The deluge of online misinformation inevitably leads to negative public health outcomes. The connection between exposure to several posts about health conspiracies and the resulting public behavior is apparent but scientifically challenging to quantify. A new AI-driven analytical method has shown that certain language patterns in misinformation posts on Reddit can predict people's rejection of COVID vaccinations.
AI Tool Predicts Online Health Misinformation Impact
Establishing clear linkages between misinformation and adverse outcomes has proven difficult due to the complexities of public health systems and the limited access to data from social media companies. However, Reddit stands out as an exception, allowing independent researchers to analyze its data. This openness is helping scientists get closer to identifying the missing link between misinformation and its real-world effects.
A new analytical framework that merges social psychology with the computational power of a large language model (LLM) aims to bridge the gap between online rhetoric and real-world behavior. These findings were recently shared on the preprint server arXiv.org and presented at the Association of Computing Machinery CHI Conference on Human Factors in Computing Systems in Hawaii.
The New AI Tool Methodology
Eugenia Rho, a computer scientist at Virginia Tech and the senior author of the new study, aimed to determine if there is a connection between people's behavior and the type of language they encounter on platforms like Reddit.
Together with her Ph.D. student Xiaohan Ding and their colleagues, Rho began by collecting thousands of Reddit posts from banned forums that opposed vaccines and COVID prevention measures. They then trained a large language model (LLM) to grasp the gist of each post, understanding the underlying meaning rather than just the literal words. "That's sort of the secret sauce here," says Valerie Reyna, a psychologist at Cornell University and a co-author of the study.
"Fuzzy-trace theory" posits that people focus more on the implications of information rather than its literal meaning. This explains why anecdotal stories about crime are more memorable than dry statistics. "People are more moved by certain kinds of messages than others," says Valerie Reyna, who helped pioneer fuzzy-trace theory in the 1990s.
This strategic use of wording enhances persuasiveness. "Over and over and over, studies show that language in the form of a gist is stickier," Rho says. Her team's analysis revealed that in social media, this is particularly true for causal gists, which imply a direct link between events.
For instance, a Reddit post stating, "Had my Pfizer jab last [Wednesday] and have felt like death since," uses language that has a strong rhetorical impact. Rho's team discovered that stronger causal gists in anti-COVID posts correlated with spikes in COVID hospitalizations and deaths nationwide, even after the Reddit forums were banned. Their data was drawn from nearly 80,000 posts across 20 subreddits active between May 2020 and October 2021.

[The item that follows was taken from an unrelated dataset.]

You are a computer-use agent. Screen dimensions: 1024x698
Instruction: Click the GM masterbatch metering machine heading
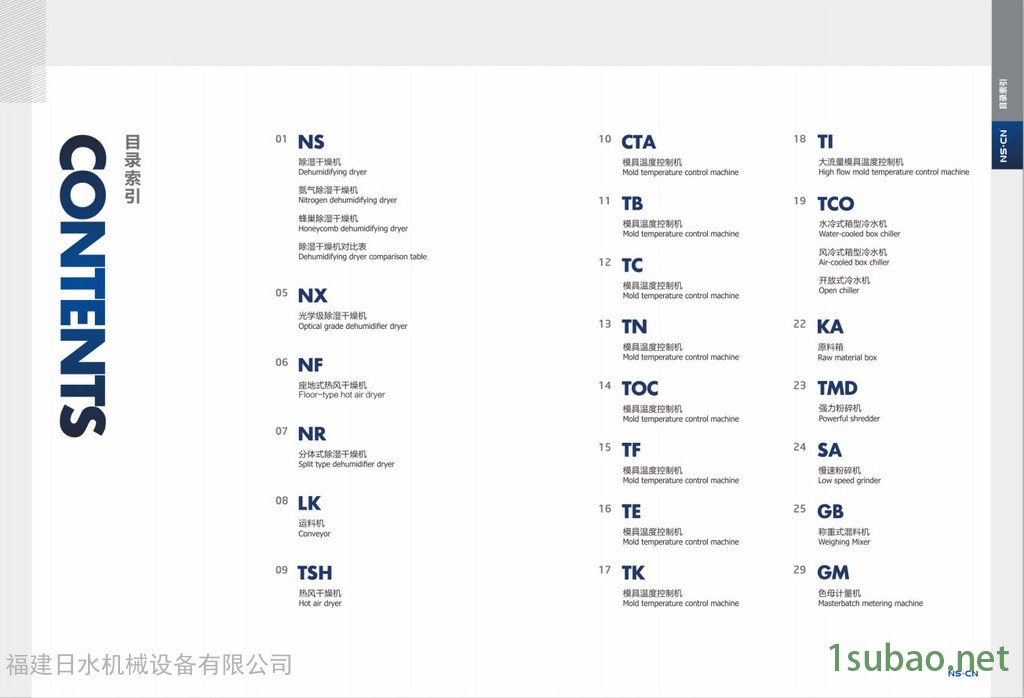[833, 573]
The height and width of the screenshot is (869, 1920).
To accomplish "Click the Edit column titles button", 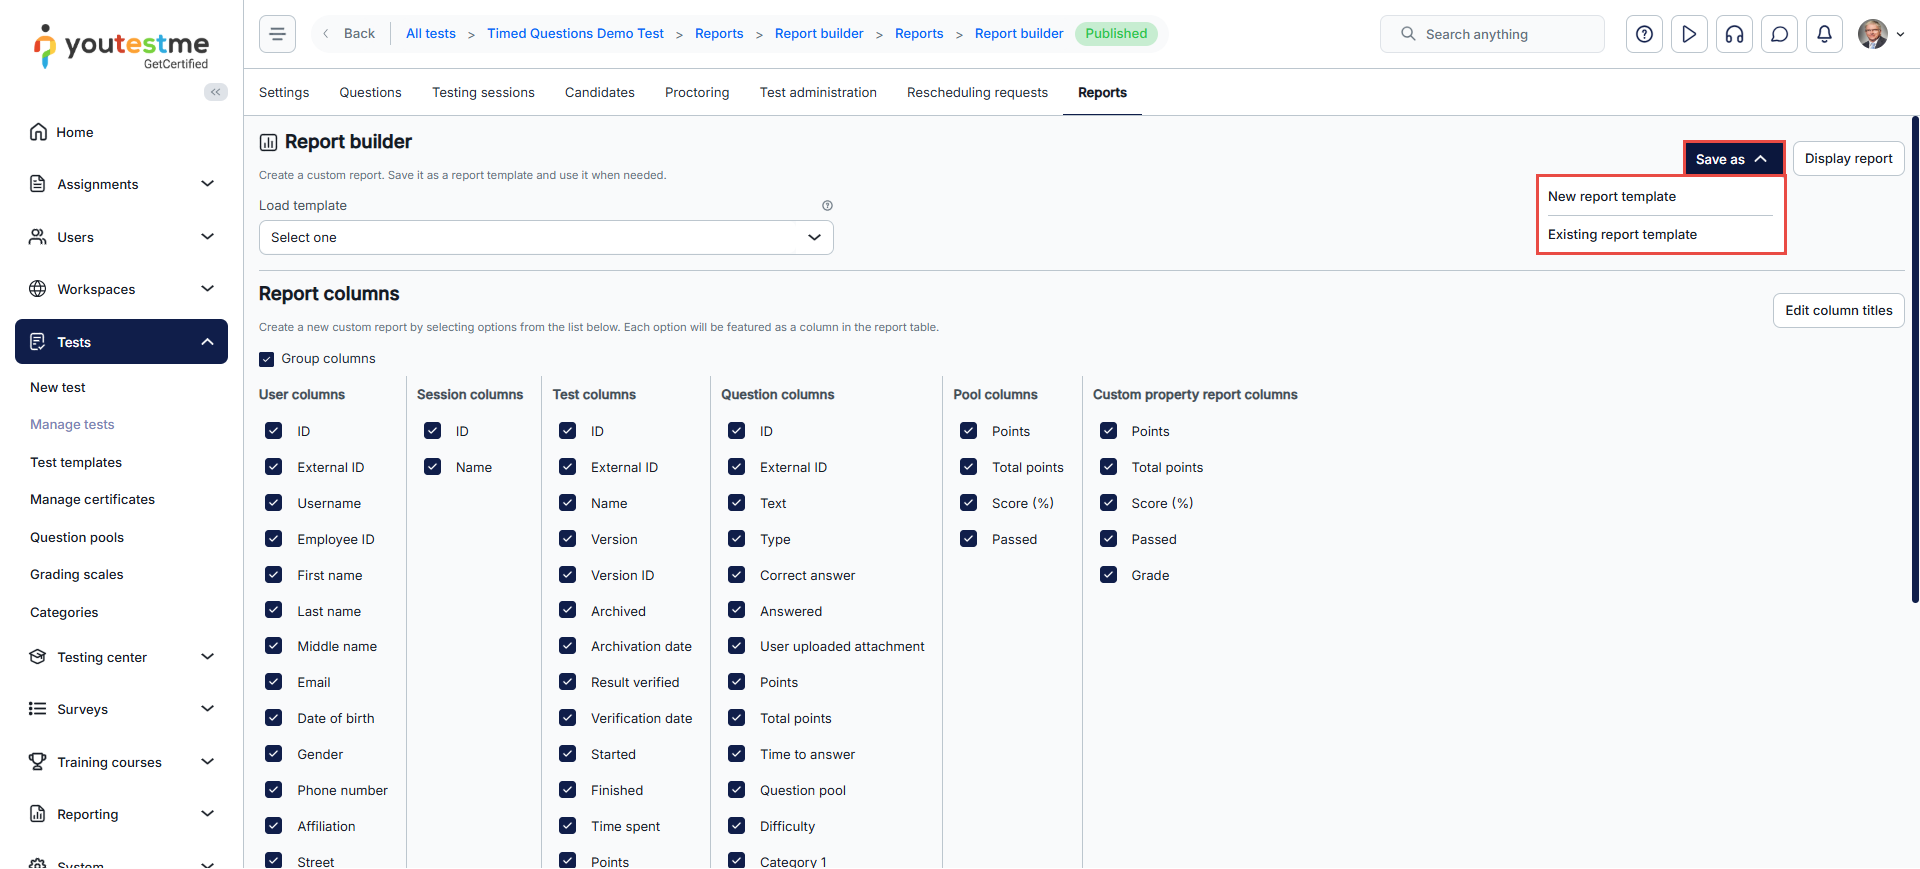I will 1838,311.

By employing this newly developed framework to monitor social media activity, scientists could potentially predict real-world health outcomes during future pandemics or other significant events, such as elections. "In principle, it can be applied to any context in which decisions are made," says Reyna.
Psychologists Praised the Study’s Innovative Analytical Approach
However, this framework might not be equally effective in all scenarios. "When there is no discernible gist, the approach might be less successful," notes Christopher Wolfe, a cognitive psychologist at Miami University in Ohio, who was not involved in the study. This limitation could apply to contexts like understanding the behavior of people seeking treatment for common health issues, such as breast cancer, or studying sporadic, ephemeral events like auroras.
The approach does not necessarily specify the exact nature of the cause-and-effect relationship. “It seems that gists from social media may predict health decisions and outcomes, but the reverse is true as well,” says Rebecca Weldon, a cognitive psychologist at SUNY Polytechnic Institute, who did not contribute to the new research. This suggests that the relationship between social media rhetoric and real-world behavior might be more of a feedback loop, with each one reinforcing the other.
Both Wolfe and Weldon commended the authors for their innovative analytical approach. Wolfe describes the framework as a potential “game changer” for navigating complex online information ecosystems. Rho’s team hopes their framework can help social media companies and public health officials collaborate on more effective content moderation strategies. Identifying the types of misinformation most likely to influence behavior is a crucial first step in combating it.